WHAT TO PRODUCE: Could you copy out all of the records below, changing "Recipe Page" to "Recipe Screen" and keeping everything else the same, but without the pictures?

----------------------------------------

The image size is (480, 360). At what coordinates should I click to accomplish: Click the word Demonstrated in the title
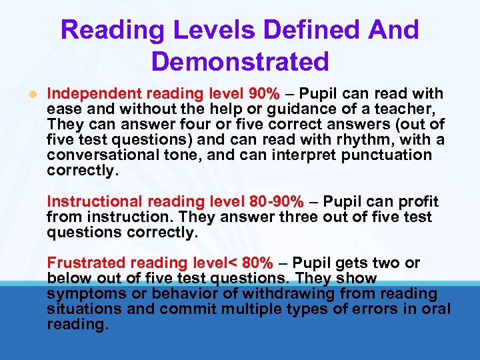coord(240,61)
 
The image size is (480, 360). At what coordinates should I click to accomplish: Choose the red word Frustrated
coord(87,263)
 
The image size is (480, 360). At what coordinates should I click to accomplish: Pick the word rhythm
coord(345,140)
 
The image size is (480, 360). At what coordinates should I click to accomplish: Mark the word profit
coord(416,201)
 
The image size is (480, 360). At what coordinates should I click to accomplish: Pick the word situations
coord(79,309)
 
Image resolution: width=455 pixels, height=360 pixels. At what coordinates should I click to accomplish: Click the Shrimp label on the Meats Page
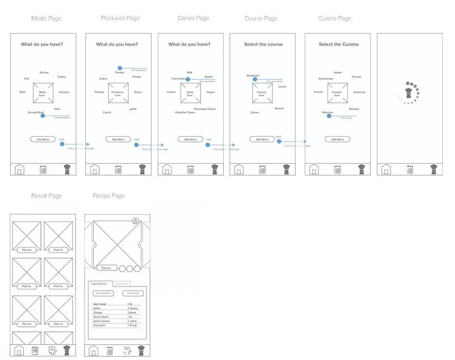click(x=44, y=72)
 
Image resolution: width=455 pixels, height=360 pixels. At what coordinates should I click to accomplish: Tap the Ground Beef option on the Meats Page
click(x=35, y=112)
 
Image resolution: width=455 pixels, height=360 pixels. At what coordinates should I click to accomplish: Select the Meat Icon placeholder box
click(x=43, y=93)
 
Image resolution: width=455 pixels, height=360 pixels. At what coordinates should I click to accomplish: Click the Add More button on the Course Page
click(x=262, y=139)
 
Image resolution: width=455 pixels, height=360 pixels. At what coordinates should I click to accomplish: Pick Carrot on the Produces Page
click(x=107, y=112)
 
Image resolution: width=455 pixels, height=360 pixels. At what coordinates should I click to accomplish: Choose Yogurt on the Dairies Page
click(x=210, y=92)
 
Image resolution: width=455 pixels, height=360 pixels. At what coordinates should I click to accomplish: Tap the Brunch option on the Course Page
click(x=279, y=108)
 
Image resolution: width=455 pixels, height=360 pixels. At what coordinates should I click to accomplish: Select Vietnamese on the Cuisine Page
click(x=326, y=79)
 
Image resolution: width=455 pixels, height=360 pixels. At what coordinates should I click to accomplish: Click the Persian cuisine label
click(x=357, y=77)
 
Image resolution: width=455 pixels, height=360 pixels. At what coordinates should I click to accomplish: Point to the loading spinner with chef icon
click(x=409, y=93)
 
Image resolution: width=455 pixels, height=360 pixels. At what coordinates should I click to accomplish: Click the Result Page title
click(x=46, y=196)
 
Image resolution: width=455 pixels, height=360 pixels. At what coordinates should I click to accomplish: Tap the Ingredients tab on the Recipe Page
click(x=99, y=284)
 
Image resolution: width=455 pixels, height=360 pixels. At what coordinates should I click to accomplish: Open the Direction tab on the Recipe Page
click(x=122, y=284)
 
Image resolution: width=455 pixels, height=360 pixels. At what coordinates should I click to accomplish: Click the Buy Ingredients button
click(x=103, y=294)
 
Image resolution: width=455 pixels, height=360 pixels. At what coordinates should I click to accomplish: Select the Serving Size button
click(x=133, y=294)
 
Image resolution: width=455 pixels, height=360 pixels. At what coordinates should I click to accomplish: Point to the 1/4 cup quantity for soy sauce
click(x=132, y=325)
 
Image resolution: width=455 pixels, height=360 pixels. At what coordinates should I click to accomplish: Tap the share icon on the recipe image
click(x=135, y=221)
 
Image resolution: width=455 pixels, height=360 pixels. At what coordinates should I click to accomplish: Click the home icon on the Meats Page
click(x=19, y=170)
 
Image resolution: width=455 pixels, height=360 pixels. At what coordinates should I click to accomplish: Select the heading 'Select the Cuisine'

----------------------------------------

ANSWER TO THE PROBLEM:
The image size is (480, 360). At what coordinates should I click to accomplish: Click the word Demonstrated in the title
coord(240,61)
 
The image size is (480, 360). At what coordinates should I click to accomplish: Choose the red word Frustrated
coord(87,263)
 
The image size is (480, 360). At what coordinates should I click to accomplish: Pick the word rhythm
coord(345,140)
 
The image size is (480, 360). At what coordinates should I click to accomplish: Mark the word profit
coord(416,201)
 
The image size is (480, 360). At what coordinates should I click to accomplish: Pick the word situations
coord(79,309)
 
Image resolution: width=455 pixels, height=360 pixels. At what coordinates should I click to accomplish: Click the Shrimp label on the Meats Page
click(x=44, y=72)
 
Image resolution: width=455 pixels, height=360 pixels. At what coordinates should I click to accomplish: Tap the Ground Beef option on the Meats Page
click(x=35, y=112)
 
Image resolution: width=455 pixels, height=360 pixels. At what coordinates should I click to accomplish: Select the Meat Icon placeholder box
click(x=43, y=93)
 
Image resolution: width=455 pixels, height=360 pixels. At what coordinates should I click to accomplish: Click the Add More button on the Course Page
click(x=262, y=139)
 
Image resolution: width=455 pixels, height=360 pixels. At what coordinates should I click to accomplish: Pick Carrot on the Produces Page
click(x=107, y=112)
 
Image resolution: width=455 pixels, height=360 pixels. At what coordinates should I click to accomplish: Choose Yogurt on the Dairies Page
click(x=210, y=92)
 
Image resolution: width=455 pixels, height=360 pixels. At what coordinates should I click to accomplish: Tap the Brunch option on the Course Page
click(x=279, y=108)
 
Image resolution: width=455 pixels, height=360 pixels. At what coordinates should I click to accomplish: Select Vietnamese on the Cuisine Page
click(x=326, y=79)
 
Image resolution: width=455 pixels, height=360 pixels. At what coordinates should I click to accomplish: Click the Persian cuisine label
click(x=357, y=77)
 
Image resolution: width=455 pixels, height=360 pixels. At what coordinates should I click to accomplish: Point to the loading spinner with chef icon
click(x=409, y=93)
 
Image resolution: width=455 pixels, height=360 pixels. At what coordinates should I click to accomplish: Click the Result Page title
click(x=46, y=196)
 
Image resolution: width=455 pixels, height=360 pixels. At what coordinates should I click to accomplish: Tap the Ingredients tab on the Recipe Screen
click(x=99, y=284)
 
Image resolution: width=455 pixels, height=360 pixels. At what coordinates should I click to accomplish: Open the Direction tab on the Recipe Screen
click(x=122, y=284)
 
Image resolution: width=455 pixels, height=360 pixels. At what coordinates should I click to accomplish: Click the Buy Ingredients button
click(x=103, y=294)
 
Image resolution: width=455 pixels, height=360 pixels. At what coordinates should I click to accomplish: Select the Serving Size button
click(x=133, y=294)
 
Image resolution: width=455 pixels, height=360 pixels. At what coordinates should I click to accomplish: Point to the 1/4 cup quantity for soy sauce
click(x=132, y=325)
 
Image resolution: width=455 pixels, height=360 pixels. At what coordinates should I click to accomplish: Tap the share icon on the recipe image
click(x=135, y=221)
 
Image resolution: width=455 pixels, height=360 pixels. At what coordinates should I click to accomplish: Click the home icon on the Meats Page
click(x=19, y=170)
 
Image resolution: width=455 pixels, height=360 pixels. At what coordinates should I click to accomplish: Select the heading 'Select the Cuisine'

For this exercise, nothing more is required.